None of our produce was extremely successful. Johann made up the difference, supplying us with zucchini and cucumbers and various sorts of lettuce. His generous heart was displayed in his produce. When my grandparents visited Germany from Indiana, Johann’s main communication was a gift from the garden.

He couldn’t sit still for long. When we enjoyed coffee and cake together, he would only nibble and be gone, if he ate at all. I would see him sometimes in the early morning, eating toast and several kinds of jelly. Other than those moments, I wonder if he really ate or just worked. Often my family would be sitting on our patio, eating dinner, and he would walk past us. He’d wave and call, “Mahlzeit!”, translated, “Have a good meal!”

Some days, we would talk over the fence about religion. Johann spread his hands in front of him.

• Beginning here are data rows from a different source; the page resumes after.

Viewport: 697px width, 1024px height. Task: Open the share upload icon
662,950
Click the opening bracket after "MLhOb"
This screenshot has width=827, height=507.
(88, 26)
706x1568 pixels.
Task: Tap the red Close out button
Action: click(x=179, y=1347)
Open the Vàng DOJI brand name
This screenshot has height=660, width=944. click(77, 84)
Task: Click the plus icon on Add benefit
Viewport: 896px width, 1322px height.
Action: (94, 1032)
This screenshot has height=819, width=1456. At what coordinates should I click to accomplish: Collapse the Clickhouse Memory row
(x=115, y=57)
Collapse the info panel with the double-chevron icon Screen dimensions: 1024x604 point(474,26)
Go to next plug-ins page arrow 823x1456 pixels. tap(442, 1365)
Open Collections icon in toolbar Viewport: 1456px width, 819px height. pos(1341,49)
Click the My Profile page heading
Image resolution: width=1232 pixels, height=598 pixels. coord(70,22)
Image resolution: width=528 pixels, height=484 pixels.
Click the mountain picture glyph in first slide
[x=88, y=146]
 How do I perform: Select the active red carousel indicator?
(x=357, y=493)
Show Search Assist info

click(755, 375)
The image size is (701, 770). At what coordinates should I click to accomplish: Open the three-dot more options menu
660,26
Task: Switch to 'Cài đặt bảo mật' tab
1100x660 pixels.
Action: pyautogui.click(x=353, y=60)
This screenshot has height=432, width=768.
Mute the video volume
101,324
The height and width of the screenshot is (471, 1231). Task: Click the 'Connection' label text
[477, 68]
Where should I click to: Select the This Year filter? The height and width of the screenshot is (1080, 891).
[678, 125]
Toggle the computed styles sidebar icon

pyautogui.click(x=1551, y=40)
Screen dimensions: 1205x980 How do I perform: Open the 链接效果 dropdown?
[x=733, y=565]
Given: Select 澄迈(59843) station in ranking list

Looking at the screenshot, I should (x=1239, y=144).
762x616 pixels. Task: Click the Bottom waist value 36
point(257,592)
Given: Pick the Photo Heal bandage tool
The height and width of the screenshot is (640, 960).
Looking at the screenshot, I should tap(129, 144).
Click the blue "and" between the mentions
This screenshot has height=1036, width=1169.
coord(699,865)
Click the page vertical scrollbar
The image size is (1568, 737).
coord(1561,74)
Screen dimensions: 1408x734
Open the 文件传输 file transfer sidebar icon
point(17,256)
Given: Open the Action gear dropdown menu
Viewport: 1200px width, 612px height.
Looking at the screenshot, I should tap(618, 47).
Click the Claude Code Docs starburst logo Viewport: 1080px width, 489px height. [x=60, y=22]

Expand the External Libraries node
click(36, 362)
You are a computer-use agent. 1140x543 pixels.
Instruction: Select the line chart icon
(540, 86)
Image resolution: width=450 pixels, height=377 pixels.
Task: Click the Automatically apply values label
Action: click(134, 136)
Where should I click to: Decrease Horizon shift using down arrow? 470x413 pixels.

“When Friedl and I married, I was Lutheran. She was Catholic. Two religions in one family isn’t good,” he said, rubbing his muttonchops. “So we compromised. We become Catholic.” His eye held a twinkle. While he didn’t want to change from his church, he still visited our church during special services. He came spiffed up in a suit—a far cry from the usual dirty gray slacks and rumpled shirt he wore in the garden. “I’m too old for change,” he said. Maybe he was, but that didn’t stop him from being our friend.

Friedl told him not to climb up in the cherry tree to pick cherries, but he was stubborn. He knew the cherries would be perfect—at their ultimate sweetness. He had us in his mind, I think, as he positioned the ladder in place. I wonder if he was humming a nameless tune while he picked. I guess I’ll never know. The ladder slipped. He fell. Johann died in the hospital from a cerebral hemorrhage.

My heart broke as I faced Friedl.

“I’ve prayed for you,” I said.

“So many have prayed already,” my neighbor said, with tears glistening in her eyes. “It doesn’t take away the pain.”            My words hung in the air, lifeless. I was sixteen and helpless. I stood by her, certain of my belief in Heaven and uncertain of what happens when one you love dies. Every time I thought about his jolly face and warm wave across the fence, I cried.  I couldn’t bring him back. I visited his grave. I placed flowers by his tombstone, resolving then never to forget him.

In spring, cherry trees bloom. I inhale their fragrance and remember Johann. My rendition of “Fuer Elise” sounds better. I think of the cocked head, straining to hear the music. The bounty of the garden and the sugar bowl overflows. I share with others and think of my German friends. In the moments before a meal….when my family gathers around….I almost hear the call of “Mahlzeit!”….I smile as I savor cherry tomato….in loving memory of Johann.